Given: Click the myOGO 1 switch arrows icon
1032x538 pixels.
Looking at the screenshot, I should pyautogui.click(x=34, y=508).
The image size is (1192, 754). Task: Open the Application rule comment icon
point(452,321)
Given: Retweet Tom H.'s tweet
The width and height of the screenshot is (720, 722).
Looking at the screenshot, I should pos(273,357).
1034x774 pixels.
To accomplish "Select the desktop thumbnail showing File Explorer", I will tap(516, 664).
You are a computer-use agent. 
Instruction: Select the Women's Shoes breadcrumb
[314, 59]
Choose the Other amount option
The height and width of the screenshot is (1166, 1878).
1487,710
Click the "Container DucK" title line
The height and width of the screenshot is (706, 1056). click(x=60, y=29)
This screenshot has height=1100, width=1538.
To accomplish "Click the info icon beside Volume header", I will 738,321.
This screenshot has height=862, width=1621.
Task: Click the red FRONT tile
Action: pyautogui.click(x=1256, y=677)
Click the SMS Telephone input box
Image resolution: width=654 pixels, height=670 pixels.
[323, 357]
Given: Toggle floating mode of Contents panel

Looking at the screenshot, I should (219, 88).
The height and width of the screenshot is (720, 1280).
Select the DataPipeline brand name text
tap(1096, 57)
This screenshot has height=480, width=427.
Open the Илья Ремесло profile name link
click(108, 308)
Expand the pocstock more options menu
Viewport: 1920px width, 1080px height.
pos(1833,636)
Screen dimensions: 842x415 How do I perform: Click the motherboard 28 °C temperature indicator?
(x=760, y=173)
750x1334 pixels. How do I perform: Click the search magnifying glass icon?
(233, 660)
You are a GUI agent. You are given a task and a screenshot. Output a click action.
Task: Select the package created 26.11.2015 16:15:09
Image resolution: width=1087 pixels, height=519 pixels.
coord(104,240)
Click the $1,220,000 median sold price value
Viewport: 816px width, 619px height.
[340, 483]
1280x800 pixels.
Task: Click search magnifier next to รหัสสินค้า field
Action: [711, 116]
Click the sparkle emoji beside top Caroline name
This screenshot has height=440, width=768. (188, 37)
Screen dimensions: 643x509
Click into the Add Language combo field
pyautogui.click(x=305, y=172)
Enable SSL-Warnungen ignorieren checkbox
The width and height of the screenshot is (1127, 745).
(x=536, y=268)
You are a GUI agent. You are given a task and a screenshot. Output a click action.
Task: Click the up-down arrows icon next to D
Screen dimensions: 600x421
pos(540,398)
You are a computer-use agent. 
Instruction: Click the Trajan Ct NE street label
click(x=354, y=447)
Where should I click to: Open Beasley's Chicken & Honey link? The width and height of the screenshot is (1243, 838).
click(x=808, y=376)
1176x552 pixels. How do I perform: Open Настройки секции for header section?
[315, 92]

########

◆ Task directions
Please print the listing without changes, starting at its first line and ending at the line containing "click(108, 308)".

◆ Reply
Given: Click the myOGO 1 switch arrows icon
1032x538 pixels.
Looking at the screenshot, I should pyautogui.click(x=34, y=508).
The image size is (1192, 754). Task: Open the Application rule comment icon
point(452,321)
Given: Retweet Tom H.'s tweet
The width and height of the screenshot is (720, 722).
Looking at the screenshot, I should pos(273,357).
1034x774 pixels.
To accomplish "Select the desktop thumbnail showing File Explorer", I will tap(516, 664).
You are a computer-use agent. 
Instruction: Select the Women's Shoes breadcrumb
[314, 59]
Choose the Other amount option
The height and width of the screenshot is (1166, 1878).
1487,710
Click the "Container DucK" title line
The height and width of the screenshot is (706, 1056). click(x=60, y=29)
This screenshot has height=1100, width=1538.
To accomplish "Click the info icon beside Volume header", I will 738,321.
This screenshot has height=862, width=1621.
Task: Click the red FRONT tile
Action: pyautogui.click(x=1256, y=677)
Click the SMS Telephone input box
Image resolution: width=654 pixels, height=670 pixels.
[323, 357]
Given: Toggle floating mode of Contents panel

Looking at the screenshot, I should (219, 88).
The height and width of the screenshot is (720, 1280).
Select the DataPipeline brand name text
tap(1096, 57)
This screenshot has height=480, width=427.
Open the Илья Ремесло profile name link
click(108, 308)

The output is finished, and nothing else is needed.